* _What to produce_
The lines to reproduce run from the one containing "NLog documentation (38, 1603)" through the final line of the entries; write them out exactly and add nothing.
+ + + + +
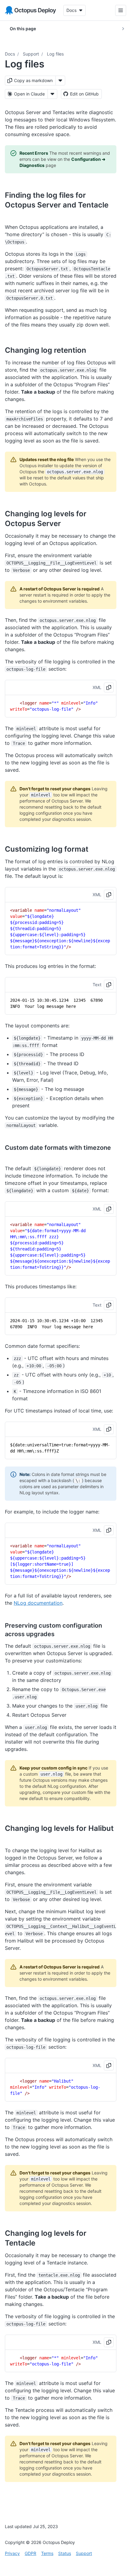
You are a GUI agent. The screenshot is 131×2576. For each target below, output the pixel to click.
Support (31, 53)
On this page (23, 28)
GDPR (30, 2553)
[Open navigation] (116, 10)
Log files (55, 53)
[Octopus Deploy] (30, 10)
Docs (10, 53)
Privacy (12, 2553)
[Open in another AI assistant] (52, 94)
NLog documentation (38, 1603)
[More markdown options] (60, 80)
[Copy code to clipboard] (109, 687)
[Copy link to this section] (11, 214)
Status (64, 2553)
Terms (47, 2553)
+ + + + +
* _Result of the exercise_
NLog documentation (38, 1603)
[More markdown options] (60, 80)
[Copy code to clipboard] (109, 687)
[Copy link to this section] (11, 214)
Status (64, 2553)
Terms (47, 2553)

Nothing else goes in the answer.